Em final de Junho de 1974, foram criados a Comissão de Liquidação da PIDE/DGS, que deu por concluída a sua missão em Fevereiro de 1976, e o Serviço de Coordenação da Extinção da PIDE/DGS e da Legião Portuguesa (SCE da PIDE/DGS e LP), com, entre outras, a função de instruir os processos-crime de inculpação dos membros da polícia política. Foi à guarda do SCE da PIDE/DGS e LP, mais conhecido por Comissão de Extinção da PIDE/DGS, inicialmente sob tutela do Chefe do Estado-Maior das Forças Armadas e depois da Junta de Salvação Nacional, que ficaram os arquivos da PIDE/DGS.
A primeira Comissão de Extinção da PIDE/DGS, começou por ser da responsabilidade imediata do comandante Conceição Silva, que, em Agosto de 1974, informou estarem detidos 927 elementos da DGS e 44 informadores. Ao fim de 4 meses de trabalho, a secção de investigação da Comissão de Extinção afirmou ter 116 processos judiciais já prontos, relativos a elementos presos, e que 58 membros da ex-polícia política estavam em liberdade condicional.
No período a seguir ao golpe militar de 1974, ocorreram movimentos sociais que se foram progressivamente radicalizando, no que se convencionou chamar pelo Processo Revolucionário em Curso (PREC), no contexto do qual a lei 8/75, de 25 de Julho de 1975, criminalizou os elementos e informadores da DGS, prevendo as penas a que eles estariam sujeitos em julgamento realizado em Tribunal Militar (Lei 13/75, de Novembro): consoante as responsabilidades provadas, seriam condenados a penas que variavam entre os dois a oito anos e os oito a doze anos de prisão. Eram recusadas, tanto a imprescritibilidade do procedimento criminal, como a suspensão das penas, bem como a sua substituição por multa.

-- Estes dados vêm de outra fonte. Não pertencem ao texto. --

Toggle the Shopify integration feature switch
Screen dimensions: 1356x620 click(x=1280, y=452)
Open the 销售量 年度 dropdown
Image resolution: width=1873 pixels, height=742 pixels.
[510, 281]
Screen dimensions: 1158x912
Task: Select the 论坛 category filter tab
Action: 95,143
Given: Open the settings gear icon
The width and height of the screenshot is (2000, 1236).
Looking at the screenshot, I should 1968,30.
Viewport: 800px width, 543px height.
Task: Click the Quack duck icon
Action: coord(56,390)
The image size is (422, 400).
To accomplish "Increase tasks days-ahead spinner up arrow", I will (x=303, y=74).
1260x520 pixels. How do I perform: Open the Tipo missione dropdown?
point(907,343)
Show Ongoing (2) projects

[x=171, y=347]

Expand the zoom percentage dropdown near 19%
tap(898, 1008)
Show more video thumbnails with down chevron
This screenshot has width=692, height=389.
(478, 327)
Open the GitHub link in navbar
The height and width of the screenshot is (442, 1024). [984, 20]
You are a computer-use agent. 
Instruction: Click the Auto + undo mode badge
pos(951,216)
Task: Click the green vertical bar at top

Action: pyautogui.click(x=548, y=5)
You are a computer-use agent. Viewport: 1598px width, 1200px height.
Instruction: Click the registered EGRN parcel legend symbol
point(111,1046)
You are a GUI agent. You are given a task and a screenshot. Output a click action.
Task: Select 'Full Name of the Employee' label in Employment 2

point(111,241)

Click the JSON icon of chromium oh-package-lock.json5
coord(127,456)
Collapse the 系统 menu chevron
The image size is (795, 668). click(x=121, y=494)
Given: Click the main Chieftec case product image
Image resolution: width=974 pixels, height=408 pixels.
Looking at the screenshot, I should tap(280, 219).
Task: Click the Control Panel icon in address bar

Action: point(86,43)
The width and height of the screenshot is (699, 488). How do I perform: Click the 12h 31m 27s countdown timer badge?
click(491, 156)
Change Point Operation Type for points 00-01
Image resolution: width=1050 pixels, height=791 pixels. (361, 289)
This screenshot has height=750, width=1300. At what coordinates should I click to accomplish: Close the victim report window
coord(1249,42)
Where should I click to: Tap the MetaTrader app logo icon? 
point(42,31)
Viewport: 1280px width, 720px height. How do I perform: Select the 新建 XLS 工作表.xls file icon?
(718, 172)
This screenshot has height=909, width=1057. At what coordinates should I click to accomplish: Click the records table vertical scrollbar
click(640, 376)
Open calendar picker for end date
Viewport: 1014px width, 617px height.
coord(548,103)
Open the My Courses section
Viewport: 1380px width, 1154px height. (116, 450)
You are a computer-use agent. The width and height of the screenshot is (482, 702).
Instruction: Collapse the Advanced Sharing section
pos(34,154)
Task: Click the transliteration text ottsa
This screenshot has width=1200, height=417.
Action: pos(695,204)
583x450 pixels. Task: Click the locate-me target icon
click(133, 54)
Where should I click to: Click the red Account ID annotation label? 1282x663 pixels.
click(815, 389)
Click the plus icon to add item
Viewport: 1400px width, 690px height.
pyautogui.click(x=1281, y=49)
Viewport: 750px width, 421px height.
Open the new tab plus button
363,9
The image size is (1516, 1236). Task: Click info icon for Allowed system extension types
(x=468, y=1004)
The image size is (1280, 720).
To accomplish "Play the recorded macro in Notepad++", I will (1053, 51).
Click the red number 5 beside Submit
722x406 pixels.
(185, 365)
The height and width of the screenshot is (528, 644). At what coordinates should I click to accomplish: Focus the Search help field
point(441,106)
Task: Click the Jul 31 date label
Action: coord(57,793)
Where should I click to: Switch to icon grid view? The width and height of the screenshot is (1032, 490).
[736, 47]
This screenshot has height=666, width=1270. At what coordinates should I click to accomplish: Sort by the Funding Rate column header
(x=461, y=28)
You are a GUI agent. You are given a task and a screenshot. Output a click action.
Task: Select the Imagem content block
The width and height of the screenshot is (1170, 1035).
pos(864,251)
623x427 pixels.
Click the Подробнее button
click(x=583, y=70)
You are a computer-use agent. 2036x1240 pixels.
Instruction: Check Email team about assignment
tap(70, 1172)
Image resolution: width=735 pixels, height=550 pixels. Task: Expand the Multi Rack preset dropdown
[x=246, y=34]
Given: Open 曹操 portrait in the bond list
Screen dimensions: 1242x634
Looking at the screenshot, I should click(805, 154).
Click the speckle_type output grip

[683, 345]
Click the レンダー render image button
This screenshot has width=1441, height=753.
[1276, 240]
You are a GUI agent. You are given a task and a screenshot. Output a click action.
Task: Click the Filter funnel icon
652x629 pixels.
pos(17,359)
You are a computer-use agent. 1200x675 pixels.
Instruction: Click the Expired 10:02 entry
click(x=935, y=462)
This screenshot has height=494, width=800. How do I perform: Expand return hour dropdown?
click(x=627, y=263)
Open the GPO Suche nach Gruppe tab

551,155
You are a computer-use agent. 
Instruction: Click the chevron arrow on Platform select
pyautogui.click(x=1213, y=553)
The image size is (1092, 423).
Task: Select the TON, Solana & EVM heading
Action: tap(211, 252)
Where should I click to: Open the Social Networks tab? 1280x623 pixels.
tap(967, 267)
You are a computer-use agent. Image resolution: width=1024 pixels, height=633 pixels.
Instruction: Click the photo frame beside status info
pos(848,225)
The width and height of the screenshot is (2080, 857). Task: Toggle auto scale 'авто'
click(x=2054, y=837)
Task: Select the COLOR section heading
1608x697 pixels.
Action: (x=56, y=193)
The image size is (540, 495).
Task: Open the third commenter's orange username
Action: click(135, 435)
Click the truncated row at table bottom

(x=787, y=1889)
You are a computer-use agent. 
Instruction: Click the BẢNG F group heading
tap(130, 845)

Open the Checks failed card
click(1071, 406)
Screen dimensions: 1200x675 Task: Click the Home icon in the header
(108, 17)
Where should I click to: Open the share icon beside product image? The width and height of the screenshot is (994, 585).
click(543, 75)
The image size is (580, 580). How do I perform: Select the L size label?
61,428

O chamado PREC terminou em 25 de Novembro de 1975, com a vitória dos moderados do MFA, tendo dois diplomas - leis 16/75 e 18/75 - alterado algumas características da lei 8/75, abrindo possibilidade à libertação, enquanto aguardavam julgamento, de ex-elementos da polícia política. Em 5 de Dezembro de 1975, a Comissão de Extinção da PIDE/DGS passou a depender do Conselho da Revolução (CR), que nomeou o capitão Sousa e Castro para superintender aqueles serviços, que passaram presididos pelo general Manuel Ribeiro de Faria.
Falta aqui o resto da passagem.